On being in a groove, Tharp commits a minor error of musical fact, saying: “When I think of a groove, I imagine Bach bounding out of bed to compose his preludes and fugues, knowing that he had twenty-four keys to work with. ‘Let’s see,’ he must have thought, ‘today I’ll tackle G-sharp major and A-flat minor.'”
Speaking with my musical editor’s hat on: the pitches we call G-sharp and A-flat are enharmonically equivalent in the equal tempered tuning system that Bach explored in Das Wohltemperierte Clavier that she alludes to; simply put, to play either one you press the same key, the middle of any of those sets of three adjacent black keys on a piano keyboard.
The key of A-flat minor is plausible but unlikely, because it would require seven flats in the key signature, so that every one of the seven scale pitches is flatted. That’s a lot of flats, so Bach instead wrote the minor prelude and fugue on that pitch in G-sharp minor, which has five sharps — still a lot to remember, and not often encountered, but a bit easier to read.
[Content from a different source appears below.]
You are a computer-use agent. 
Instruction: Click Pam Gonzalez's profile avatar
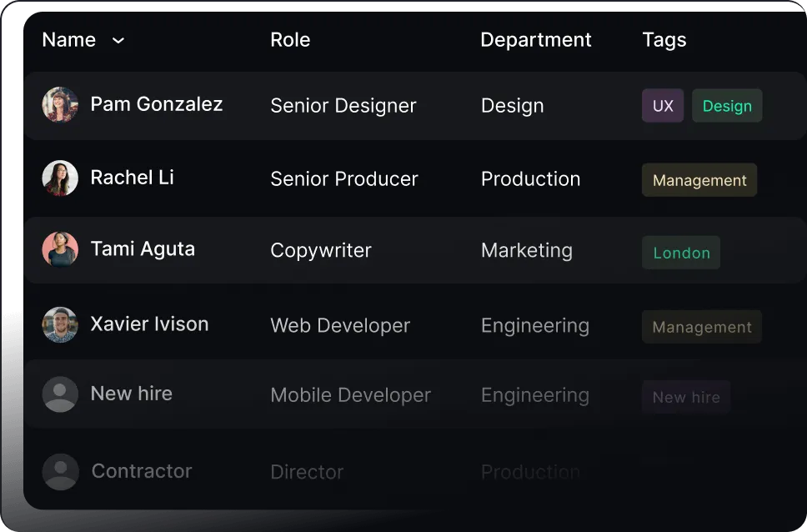pos(60,105)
But G-sharp major exists only theoretically, in that the key signature would have not merely seven, but eight sharps in it, meaning that the F would be a double sharp, raised two half tones. It’s possible to go on adding as many sharps and flats as desired, but there is no point to it, because once every scale pitch has been flatted or sharped, there is an enharmonic equivalent that is simpler and a whole lot easier to read, and is why Bach stopped with twenty-four of each — the twelve major and minor keys on each of the twelve degrees in the equal tempered system that has been the standard tuning in Western music for centuries. In this case, Bach wrote the prelude and fugue not in G-sharp major, but in A-flat major, with its key signature of only four flats.
If Ms. Tharp had proposed Bach might have thought, “Today I’ll tackle A-flat major and G-sharp minor,” there would have been no problem. For this minor booboo we can easily forgive her, a proven genius at her art, and knowledgeable about many subjects including music, but not necessarily expert in music theory.
Thank you, Twyla Tharp, for providing these tools by means of which I may keep my own creative skills percolating.